Following Argentina, Brazil, Malta, Switzerland, Taiwan, China and several states in the US, Germany’s Bundestag(Parliament) stopped short of banning CTs altogether. The legislation criminalises offering and advertising CTs to minors. Persons who violate this can be fined up to 30,000 Euros ($32,500) or up to one year in prison. The legislation also imposes liability on parents and guardians who compel their children to undergo CT by coercion, deception or threats for violating their duty of care. Germany’s law is positively different from other bans on one count, i.e. it permits CTs for adults, but with an exception, i.e. offering adults CT by coercion, deception or threats will also attract a penalty. However, the ban is a woefully deficient solution for several reasons.
First, abuses in CTs today are predominantly associated with organisations that utilise religious and non-healthcare providers. The ban fails to target these providers. This paves way for CTs to flourish under the wrap of religion. It also fails to differentiate between the different types of therapies on offer. Thus, it negatively impacts sexual orientation-neutral interventions which help persons to accept and cope with identity exploration and to prevent or address unlawful conduct or unsafe sexual practices.
Second, the age limit renders the intended and expressive benefits of the ban vacuous. It does not go far enough to protect young adults, who in-fact are most vulnerable to CTs. While Assil describes age eighteen to be too young for identity exploration; an APA report opines that exploration spans several years beyond eighteen, sometimes even with no sight of an outcome. The report further acknowledges that before eighteen, adolescents are dependants living with parents, emotionally and financially reliant on them, and yet to graduate from high school.
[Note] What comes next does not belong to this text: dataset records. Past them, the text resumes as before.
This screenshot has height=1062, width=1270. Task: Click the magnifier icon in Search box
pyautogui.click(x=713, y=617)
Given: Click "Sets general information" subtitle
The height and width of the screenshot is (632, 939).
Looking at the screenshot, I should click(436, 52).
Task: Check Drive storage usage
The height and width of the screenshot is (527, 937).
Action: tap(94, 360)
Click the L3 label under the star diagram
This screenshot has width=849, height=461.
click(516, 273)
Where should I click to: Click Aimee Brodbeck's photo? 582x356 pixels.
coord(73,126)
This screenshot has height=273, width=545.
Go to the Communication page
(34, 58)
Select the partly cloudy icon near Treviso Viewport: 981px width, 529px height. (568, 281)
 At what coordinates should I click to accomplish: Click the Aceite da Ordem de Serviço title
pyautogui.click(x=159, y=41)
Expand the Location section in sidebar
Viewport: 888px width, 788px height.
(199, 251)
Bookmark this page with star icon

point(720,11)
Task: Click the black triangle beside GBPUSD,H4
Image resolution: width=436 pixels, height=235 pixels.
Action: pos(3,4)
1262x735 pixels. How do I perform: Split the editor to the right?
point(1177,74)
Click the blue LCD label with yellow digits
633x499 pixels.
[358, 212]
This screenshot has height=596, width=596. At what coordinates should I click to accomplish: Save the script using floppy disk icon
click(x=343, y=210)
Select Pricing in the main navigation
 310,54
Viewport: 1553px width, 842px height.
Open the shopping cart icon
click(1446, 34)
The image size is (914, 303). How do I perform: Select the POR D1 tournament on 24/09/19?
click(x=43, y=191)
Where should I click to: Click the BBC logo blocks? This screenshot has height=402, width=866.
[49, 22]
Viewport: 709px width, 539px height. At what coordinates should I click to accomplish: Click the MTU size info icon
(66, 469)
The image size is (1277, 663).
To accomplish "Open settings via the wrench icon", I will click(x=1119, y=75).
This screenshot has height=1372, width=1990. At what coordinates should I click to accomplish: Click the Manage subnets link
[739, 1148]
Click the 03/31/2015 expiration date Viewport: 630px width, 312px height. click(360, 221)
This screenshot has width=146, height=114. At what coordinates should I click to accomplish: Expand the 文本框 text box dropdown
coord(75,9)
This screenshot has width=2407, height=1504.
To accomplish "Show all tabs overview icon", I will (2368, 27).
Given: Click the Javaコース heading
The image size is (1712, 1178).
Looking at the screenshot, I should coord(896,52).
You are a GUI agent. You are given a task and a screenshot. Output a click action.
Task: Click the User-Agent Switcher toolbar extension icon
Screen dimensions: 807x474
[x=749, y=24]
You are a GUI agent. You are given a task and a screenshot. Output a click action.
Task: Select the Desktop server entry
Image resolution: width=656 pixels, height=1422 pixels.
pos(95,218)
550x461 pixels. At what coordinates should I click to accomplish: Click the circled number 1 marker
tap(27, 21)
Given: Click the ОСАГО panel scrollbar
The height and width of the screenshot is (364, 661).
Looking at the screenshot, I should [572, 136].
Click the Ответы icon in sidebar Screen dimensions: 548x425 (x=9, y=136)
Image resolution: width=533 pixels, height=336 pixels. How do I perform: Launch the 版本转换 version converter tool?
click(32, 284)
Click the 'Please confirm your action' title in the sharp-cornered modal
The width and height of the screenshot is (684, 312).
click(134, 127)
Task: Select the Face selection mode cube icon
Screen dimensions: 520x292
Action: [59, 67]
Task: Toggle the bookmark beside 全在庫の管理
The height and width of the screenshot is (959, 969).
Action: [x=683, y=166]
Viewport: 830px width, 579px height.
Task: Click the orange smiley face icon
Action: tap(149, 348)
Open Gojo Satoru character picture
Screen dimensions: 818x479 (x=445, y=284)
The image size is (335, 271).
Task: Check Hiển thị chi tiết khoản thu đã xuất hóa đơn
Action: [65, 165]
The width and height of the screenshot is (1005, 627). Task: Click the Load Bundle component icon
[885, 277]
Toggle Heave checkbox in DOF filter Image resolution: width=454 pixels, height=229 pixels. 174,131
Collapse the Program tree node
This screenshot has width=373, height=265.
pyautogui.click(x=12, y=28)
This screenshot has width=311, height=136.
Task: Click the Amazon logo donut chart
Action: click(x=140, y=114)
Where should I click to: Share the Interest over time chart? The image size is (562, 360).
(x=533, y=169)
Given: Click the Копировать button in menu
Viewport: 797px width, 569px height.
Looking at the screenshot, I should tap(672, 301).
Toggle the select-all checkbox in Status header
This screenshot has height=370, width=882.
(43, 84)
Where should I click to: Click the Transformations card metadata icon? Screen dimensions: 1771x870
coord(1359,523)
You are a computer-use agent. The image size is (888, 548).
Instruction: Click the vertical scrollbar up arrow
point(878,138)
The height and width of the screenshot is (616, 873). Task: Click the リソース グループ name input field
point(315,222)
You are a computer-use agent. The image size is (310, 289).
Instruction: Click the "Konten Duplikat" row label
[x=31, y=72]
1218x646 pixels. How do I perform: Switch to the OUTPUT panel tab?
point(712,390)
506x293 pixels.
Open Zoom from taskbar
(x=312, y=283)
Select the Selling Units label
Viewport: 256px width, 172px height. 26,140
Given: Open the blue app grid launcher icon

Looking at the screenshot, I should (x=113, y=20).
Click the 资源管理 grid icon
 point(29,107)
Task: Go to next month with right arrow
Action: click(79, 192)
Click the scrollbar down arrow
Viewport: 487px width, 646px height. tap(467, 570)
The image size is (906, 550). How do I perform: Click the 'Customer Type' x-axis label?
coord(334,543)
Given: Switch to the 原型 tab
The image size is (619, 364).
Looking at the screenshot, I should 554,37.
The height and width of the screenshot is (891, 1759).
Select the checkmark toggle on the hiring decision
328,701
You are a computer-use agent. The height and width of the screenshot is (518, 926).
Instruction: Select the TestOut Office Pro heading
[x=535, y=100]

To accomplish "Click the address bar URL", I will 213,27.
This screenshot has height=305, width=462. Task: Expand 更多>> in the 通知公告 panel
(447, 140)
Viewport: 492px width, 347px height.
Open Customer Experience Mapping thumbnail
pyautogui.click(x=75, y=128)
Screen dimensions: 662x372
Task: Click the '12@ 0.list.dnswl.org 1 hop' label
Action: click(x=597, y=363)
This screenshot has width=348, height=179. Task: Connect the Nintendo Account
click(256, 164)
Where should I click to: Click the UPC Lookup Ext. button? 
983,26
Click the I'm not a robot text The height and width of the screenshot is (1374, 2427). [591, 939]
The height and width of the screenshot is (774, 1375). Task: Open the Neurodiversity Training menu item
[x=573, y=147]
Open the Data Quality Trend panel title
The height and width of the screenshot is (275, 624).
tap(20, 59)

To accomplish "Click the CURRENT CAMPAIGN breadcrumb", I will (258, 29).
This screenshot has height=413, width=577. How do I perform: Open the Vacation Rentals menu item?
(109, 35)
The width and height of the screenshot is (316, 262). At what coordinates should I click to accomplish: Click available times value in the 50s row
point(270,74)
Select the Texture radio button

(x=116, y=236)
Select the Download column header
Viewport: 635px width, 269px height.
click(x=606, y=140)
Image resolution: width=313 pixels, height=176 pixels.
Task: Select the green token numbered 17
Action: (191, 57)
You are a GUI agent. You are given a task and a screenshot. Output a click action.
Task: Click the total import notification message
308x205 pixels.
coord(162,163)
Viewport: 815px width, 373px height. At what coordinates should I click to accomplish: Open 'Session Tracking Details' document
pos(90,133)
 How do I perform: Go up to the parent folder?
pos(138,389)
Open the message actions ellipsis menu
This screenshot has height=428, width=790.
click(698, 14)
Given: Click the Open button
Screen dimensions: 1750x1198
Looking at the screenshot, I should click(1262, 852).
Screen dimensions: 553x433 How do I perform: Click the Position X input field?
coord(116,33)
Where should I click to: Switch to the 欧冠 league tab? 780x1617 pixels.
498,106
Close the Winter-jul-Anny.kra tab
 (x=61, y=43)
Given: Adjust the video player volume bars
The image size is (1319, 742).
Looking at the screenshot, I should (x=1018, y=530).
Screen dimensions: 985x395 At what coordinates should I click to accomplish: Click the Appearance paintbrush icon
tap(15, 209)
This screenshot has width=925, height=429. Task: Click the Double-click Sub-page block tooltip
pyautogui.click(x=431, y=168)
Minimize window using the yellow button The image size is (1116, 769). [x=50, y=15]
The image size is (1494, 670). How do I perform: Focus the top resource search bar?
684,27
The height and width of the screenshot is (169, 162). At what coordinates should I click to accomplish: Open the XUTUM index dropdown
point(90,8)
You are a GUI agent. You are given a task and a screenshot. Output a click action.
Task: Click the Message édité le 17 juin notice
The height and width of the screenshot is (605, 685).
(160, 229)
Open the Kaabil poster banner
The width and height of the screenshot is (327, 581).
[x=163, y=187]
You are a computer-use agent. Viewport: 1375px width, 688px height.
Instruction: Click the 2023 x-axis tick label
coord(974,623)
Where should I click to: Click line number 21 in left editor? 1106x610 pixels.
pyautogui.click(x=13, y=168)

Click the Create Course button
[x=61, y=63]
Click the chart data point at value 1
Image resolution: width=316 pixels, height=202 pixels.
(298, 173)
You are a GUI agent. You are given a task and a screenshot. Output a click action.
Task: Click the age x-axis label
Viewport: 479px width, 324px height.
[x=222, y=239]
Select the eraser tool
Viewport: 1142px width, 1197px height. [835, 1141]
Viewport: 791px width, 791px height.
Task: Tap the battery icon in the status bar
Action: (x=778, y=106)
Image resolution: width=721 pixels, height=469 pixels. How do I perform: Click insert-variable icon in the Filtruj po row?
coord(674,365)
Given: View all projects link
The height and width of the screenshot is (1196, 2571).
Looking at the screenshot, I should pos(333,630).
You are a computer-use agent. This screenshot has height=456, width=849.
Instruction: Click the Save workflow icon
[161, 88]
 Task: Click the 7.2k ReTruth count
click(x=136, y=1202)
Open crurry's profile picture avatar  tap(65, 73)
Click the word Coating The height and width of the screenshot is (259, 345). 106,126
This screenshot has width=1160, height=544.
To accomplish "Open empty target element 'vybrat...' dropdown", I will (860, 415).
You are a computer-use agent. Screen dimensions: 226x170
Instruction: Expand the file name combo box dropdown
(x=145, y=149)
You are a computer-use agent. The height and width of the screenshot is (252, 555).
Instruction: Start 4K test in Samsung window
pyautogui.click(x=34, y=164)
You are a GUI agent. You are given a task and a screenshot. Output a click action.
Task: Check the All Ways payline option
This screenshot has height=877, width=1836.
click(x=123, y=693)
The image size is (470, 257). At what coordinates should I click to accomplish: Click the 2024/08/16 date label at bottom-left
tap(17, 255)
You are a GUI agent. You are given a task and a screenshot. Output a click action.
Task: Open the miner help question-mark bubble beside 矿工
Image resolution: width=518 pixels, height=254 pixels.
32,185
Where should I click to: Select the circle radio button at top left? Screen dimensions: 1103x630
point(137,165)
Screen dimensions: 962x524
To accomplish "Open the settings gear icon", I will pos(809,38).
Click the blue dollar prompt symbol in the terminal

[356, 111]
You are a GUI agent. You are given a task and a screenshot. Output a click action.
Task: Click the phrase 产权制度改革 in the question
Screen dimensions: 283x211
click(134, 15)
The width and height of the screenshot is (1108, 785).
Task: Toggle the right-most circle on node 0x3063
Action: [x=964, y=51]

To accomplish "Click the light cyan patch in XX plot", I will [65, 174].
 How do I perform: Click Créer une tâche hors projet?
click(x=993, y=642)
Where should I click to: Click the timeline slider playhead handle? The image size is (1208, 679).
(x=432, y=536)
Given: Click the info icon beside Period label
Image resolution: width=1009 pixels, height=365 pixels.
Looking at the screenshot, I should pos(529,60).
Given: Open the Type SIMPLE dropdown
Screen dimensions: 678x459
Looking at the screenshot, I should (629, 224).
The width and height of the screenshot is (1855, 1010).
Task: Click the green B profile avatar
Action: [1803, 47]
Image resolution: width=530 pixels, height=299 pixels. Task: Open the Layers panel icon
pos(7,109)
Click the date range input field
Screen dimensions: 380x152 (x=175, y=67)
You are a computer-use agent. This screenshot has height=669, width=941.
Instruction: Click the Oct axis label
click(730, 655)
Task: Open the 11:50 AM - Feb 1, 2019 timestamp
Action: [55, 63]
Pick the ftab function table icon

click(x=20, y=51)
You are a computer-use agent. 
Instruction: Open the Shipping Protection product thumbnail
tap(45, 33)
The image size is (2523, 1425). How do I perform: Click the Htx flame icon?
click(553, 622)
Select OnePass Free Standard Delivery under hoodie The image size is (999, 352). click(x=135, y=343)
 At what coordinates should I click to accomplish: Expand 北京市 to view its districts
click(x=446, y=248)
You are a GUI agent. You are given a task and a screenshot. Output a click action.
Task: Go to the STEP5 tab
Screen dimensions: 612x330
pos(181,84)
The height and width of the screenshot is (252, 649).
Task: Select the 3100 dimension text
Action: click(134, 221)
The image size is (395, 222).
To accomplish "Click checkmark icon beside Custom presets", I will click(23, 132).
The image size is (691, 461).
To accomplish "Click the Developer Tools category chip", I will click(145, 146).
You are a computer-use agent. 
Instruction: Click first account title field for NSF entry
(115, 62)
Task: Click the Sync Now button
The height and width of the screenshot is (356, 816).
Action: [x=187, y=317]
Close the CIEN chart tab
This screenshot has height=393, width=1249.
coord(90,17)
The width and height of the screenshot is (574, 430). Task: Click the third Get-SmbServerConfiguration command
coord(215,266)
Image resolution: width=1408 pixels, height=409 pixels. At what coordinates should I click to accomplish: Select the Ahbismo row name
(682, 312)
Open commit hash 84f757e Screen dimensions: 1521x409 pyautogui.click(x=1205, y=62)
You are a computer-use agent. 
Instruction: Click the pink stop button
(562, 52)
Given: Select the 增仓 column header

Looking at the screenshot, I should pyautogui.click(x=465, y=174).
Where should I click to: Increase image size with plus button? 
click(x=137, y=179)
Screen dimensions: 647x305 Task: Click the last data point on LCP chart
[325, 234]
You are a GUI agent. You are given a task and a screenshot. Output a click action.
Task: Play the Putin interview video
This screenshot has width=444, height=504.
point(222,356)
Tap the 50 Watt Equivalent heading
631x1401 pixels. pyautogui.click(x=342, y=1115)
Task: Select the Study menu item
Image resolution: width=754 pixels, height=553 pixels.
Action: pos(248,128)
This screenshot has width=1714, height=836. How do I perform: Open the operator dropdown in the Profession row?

Hence, imposing criminal liability on parents’ for coercing or threatening their children to undergo CT is ineffective particularly at a time when one discovers his/her sexual identity after eighteen, and the bubble of being dependant and reliant on parents is non-existent.
To the extent that the ban is only a band-aid, it must be more sweeping. For example, it should extend to regulating religious counselling, and the age limit must be increased, at-least to twenty-one if not twenty six. To stand constitutional muster, a fine balance will have to be struck by adequately safeguarding free speech; preserving the right to profess and propagate religion and ensuring that penalties are proportionate to the harm. A more pragmatic solution, which could substitute or supplement the ban is to (a) improve informed consent; (b) provide a private right of action by positing offer/advertisement of CT as a consumer fraud; and (c) defund CTs altogether. Where public funds cannot be used for CT, the malpractice framework should be bolstered to offer protection to individuals in areas where consumer protection statutes fall short.
Finally, severe physical and psychological harms coupled with discriminatory administration, make CTs meet the criteria of torture and cruel, inhuman and degrading treatment. Having ratified UDHR and ICCPR, time is ripe for states (UK, India, South Africa) to curb CTs and comply with the due diligence principle of international law.